I had fun fuzzing the "real" awk, finding a couple of trivial segfaults. If
you've not already experimented with fuzzing I'd recommend it - I found a few
minor issues in my own simple-interpreter, and language, via feeding them
malformed scripts.

------
linsomniac
I've been playing with writing a Python-based AWK-inspired library over the
last couple weeks. This isn't an implementation of AWK like here, but a Python
interpretation of "If I wanted to do the sort of things that AWK is good at,
in Python, what would that look like?"

For example, to extract and add line numbers to SQL table definitions:

    
    
      t = gawk.Gawk(sys.stdin)
      t.context.data = ''
      @t.range(r'CREATE TABLE', r');')
      def line(context, line):
          context.data += (('line %d:' % context.range.line_number) + line)
          if context.range.is_last_line:
              print(context.data)
              context.data = ''
      t.run()
    

[https://github.com/linsomniac/gawk](https://github.com/linsomniac/gawk)

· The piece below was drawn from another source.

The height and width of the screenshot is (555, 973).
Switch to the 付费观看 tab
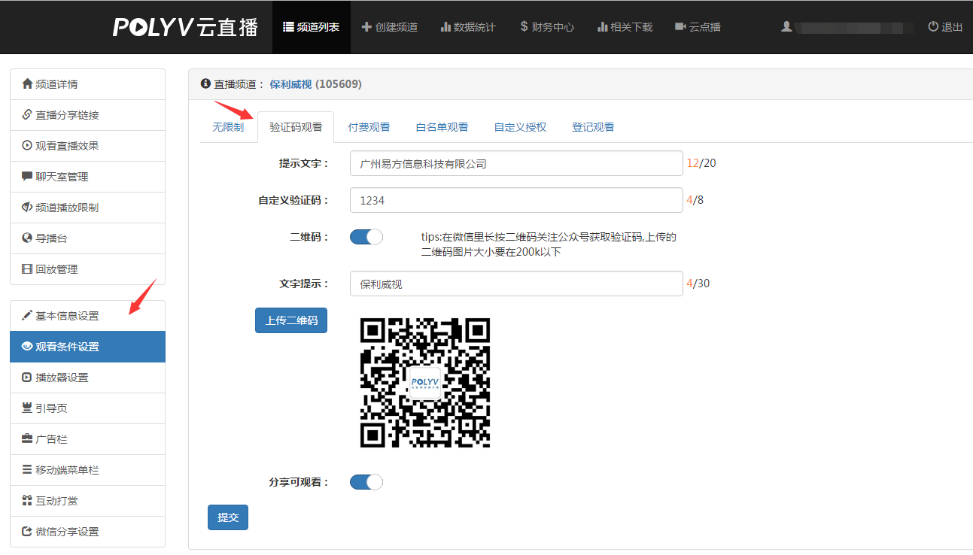pos(369,127)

I've used AWK for close to 30 years, but I've never achieved or maintained any
level of proficiency at it. I pretty much just use it for "{ print $1, $3 }"
in a filter or the like. Every time I try to do something more complicated I
spend an hour or more futzing around with it and more often than not getting
to: almost but not quite" where I want to be. This is, of course, a me failing
not an awk failing.

But it's left me wanting something that would make doing awk-like processes
easy in Python, which I'm very proficient at.

I ended up using the name "gawk" because it's an English word and nods to the
AWK inspiration, but then I remembered GnuAWK so I'll probably rename it.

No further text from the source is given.